-- WHAT IS REQUIRED --
Return every line of the data exactly as it appears.

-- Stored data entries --
────────────────────
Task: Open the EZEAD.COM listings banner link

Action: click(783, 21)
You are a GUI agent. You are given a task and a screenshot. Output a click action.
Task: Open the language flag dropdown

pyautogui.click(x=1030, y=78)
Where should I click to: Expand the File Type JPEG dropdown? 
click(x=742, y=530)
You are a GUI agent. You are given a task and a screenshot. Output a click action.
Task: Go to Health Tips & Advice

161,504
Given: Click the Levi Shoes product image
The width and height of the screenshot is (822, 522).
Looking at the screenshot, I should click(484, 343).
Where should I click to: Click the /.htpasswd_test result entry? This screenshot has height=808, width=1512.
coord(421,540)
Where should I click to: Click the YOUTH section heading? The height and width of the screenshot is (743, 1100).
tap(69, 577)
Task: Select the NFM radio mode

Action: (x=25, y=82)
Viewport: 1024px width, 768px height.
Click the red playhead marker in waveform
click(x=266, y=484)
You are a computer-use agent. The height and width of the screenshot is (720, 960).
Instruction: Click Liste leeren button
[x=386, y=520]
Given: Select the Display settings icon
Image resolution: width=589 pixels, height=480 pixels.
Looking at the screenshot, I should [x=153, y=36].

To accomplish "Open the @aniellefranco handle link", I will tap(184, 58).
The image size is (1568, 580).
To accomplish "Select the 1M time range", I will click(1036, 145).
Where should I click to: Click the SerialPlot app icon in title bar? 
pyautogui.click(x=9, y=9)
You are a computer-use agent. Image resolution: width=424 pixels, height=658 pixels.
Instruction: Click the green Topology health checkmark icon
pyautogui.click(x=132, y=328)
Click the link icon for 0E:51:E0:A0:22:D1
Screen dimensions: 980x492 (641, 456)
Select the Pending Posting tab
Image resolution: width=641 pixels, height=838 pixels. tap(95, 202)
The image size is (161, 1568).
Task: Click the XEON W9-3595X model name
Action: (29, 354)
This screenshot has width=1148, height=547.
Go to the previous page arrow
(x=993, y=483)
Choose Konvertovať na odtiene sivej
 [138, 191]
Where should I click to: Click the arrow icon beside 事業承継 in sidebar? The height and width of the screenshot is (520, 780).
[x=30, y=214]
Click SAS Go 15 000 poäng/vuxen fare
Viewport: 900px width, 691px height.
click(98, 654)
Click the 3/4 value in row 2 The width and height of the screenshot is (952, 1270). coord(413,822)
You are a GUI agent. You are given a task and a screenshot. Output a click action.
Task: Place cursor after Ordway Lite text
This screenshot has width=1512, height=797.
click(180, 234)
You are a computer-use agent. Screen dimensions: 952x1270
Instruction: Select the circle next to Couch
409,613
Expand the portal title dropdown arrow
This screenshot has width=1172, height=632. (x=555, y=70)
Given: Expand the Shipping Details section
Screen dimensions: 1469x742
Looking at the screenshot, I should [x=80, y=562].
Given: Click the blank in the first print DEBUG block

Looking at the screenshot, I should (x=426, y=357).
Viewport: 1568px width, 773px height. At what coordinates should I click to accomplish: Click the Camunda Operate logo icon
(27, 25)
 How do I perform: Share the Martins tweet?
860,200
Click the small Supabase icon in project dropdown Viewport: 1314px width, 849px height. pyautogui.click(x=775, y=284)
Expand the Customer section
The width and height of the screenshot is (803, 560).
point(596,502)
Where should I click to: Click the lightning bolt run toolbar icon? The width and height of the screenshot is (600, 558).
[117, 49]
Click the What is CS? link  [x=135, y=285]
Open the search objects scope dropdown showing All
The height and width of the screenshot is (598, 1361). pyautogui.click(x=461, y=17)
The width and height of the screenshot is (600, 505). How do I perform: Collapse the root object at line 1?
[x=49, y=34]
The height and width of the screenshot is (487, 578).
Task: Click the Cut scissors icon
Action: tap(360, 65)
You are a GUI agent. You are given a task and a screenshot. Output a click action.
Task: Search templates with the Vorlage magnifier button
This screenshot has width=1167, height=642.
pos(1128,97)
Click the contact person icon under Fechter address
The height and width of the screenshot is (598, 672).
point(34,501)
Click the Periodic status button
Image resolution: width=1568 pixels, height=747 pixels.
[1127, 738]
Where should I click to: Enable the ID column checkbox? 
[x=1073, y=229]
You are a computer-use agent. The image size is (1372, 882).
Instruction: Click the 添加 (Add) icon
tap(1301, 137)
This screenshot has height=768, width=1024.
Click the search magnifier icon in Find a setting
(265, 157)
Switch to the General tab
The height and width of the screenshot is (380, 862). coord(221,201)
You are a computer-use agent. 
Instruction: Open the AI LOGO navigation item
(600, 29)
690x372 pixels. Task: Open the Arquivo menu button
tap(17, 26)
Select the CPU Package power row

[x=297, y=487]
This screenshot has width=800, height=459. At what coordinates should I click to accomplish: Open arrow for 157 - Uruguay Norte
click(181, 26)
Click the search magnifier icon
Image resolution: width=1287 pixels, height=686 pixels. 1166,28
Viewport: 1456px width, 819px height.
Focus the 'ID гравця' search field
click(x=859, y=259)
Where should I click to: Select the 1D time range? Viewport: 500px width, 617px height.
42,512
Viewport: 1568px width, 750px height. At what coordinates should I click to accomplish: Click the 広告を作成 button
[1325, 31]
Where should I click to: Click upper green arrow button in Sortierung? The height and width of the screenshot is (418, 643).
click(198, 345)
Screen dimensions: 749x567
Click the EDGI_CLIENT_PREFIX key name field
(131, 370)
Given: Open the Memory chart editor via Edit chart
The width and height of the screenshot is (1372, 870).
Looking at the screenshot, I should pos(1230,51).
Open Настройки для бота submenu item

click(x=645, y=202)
────────────────────
-- FINAL ANSWER --
Task: Open the EZEAD.COM listings banner link

Action: click(783, 21)
You are a GUI agent. You are given a task and a screenshot. Output a click action.
Task: Open the language flag dropdown

pyautogui.click(x=1030, y=78)
Where should I click to: Expand the File Type JPEG dropdown? 
click(x=742, y=530)
You are a GUI agent. You are given a task and a screenshot. Output a click action.
Task: Go to Health Tips & Advice

161,504
Given: Click the Levi Shoes product image
The width and height of the screenshot is (822, 522).
Looking at the screenshot, I should click(484, 343).
Where should I click to: Click the /.htpasswd_test result entry? This screenshot has height=808, width=1512.
coord(421,540)
Where should I click to: Click the YOUTH section heading? The height and width of the screenshot is (743, 1100).
tap(69, 577)
Task: Select the NFM radio mode

Action: (x=25, y=82)
Viewport: 1024px width, 768px height.
Click the red playhead marker in waveform
click(x=266, y=484)
You are a computer-use agent. The height and width of the screenshot is (720, 960).
Instruction: Click Liste leeren button
[x=386, y=520]
Given: Select the Display settings icon
Image resolution: width=589 pixels, height=480 pixels.
Looking at the screenshot, I should [x=153, y=36].

To accomplish "Open the @aniellefranco handle link", I will tap(184, 58).
The image size is (1568, 580).
To accomplish "Select the 1M time range", I will click(1036, 145).
Where should I click to: Click the SerialPlot app icon in title bar? 
pyautogui.click(x=9, y=9)
You are a computer-use agent. Image resolution: width=424 pixels, height=658 pixels.
Instruction: Click the green Topology health checkmark icon
pyautogui.click(x=132, y=328)
Click the link icon for 0E:51:E0:A0:22:D1
Screen dimensions: 980x492 (641, 456)
Select the Pending Posting tab
Image resolution: width=641 pixels, height=838 pixels. tap(95, 202)
The image size is (161, 1568).
Task: Click the XEON W9-3595X model name
Action: (29, 354)
This screenshot has width=1148, height=547.
Go to the previous page arrow
(x=993, y=483)
Choose Konvertovať na odtiene sivej
 [138, 191]
Where should I click to: Click the arrow icon beside 事業承継 in sidebar? The height and width of the screenshot is (520, 780).
[x=30, y=214]
Click SAS Go 15 000 poäng/vuxen fare
Viewport: 900px width, 691px height.
click(98, 654)
Click the 3/4 value in row 2 The width and height of the screenshot is (952, 1270). coord(413,822)
You are a GUI agent. You are given a task and a screenshot. Output a click action.
Task: Place cursor after Ordway Lite text
This screenshot has width=1512, height=797.
click(180, 234)
You are a computer-use agent. Screen dimensions: 952x1270
Instruction: Select the circle next to Couch
409,613
Expand the portal title dropdown arrow
This screenshot has width=1172, height=632. (x=555, y=70)
Given: Expand the Shipping Details section
Screen dimensions: 1469x742
Looking at the screenshot, I should [x=80, y=562].
Given: Click the blank in the first print DEBUG block

Looking at the screenshot, I should (x=426, y=357).
Viewport: 1568px width, 773px height. At what coordinates should I click to accomplish: Click the Camunda Operate logo icon
(27, 25)
 How do I perform: Share the Martins tweet?
860,200
Click the small Supabase icon in project dropdown Viewport: 1314px width, 849px height. pyautogui.click(x=775, y=284)
Expand the Customer section
The width and height of the screenshot is (803, 560).
point(596,502)
Where should I click to: Click the lightning bolt run toolbar icon? The width and height of the screenshot is (600, 558).
[117, 49]
Click the What is CS? link  [x=135, y=285]
Open the search objects scope dropdown showing All
The height and width of the screenshot is (598, 1361). pyautogui.click(x=461, y=17)
The width and height of the screenshot is (600, 505). How do I perform: Collapse the root object at line 1?
[x=49, y=34]
The height and width of the screenshot is (487, 578).
Task: Click the Cut scissors icon
Action: tap(360, 65)
You are a GUI agent. You are given a task and a screenshot. Output a click action.
Task: Search templates with the Vorlage magnifier button
This screenshot has width=1167, height=642.
pos(1128,97)
Click the contact person icon under Fechter address
The height and width of the screenshot is (598, 672).
point(34,501)
Click the Periodic status button
Image resolution: width=1568 pixels, height=747 pixels.
[1127, 738]
Where should I click to: Enable the ID column checkbox? 
[x=1073, y=229]
You are a computer-use agent. The image size is (1372, 882).
Instruction: Click the 添加 (Add) icon
tap(1301, 137)
This screenshot has height=768, width=1024.
Click the search magnifier icon in Find a setting
(265, 157)
Switch to the General tab
The height and width of the screenshot is (380, 862). coord(221,201)
You are a computer-use agent. 
Instruction: Open the AI LOGO navigation item
(600, 29)
690x372 pixels. Task: Open the Arquivo menu button
tap(17, 26)
Select the CPU Package power row

[x=297, y=487]
This screenshot has width=800, height=459. At what coordinates should I click to accomplish: Open arrow for 157 - Uruguay Norte
click(181, 26)
Click the search magnifier icon
Image resolution: width=1287 pixels, height=686 pixels. 1166,28
Viewport: 1456px width, 819px height.
Focus the 'ID гравця' search field
click(x=859, y=259)
Where should I click to: Select the 1D time range? Viewport: 500px width, 617px height.
42,512
Viewport: 1568px width, 750px height. At what coordinates should I click to accomplish: Click the 広告を作成 button
[1325, 31]
Where should I click to: Click upper green arrow button in Sortierung? The height and width of the screenshot is (418, 643).
click(198, 345)
Screen dimensions: 749x567
Click the EDGI_CLIENT_PREFIX key name field
(131, 370)
Given: Open the Memory chart editor via Edit chart
The width and height of the screenshot is (1372, 870).
Looking at the screenshot, I should pos(1230,51).
Open Настройки для бота submenu item

click(x=645, y=202)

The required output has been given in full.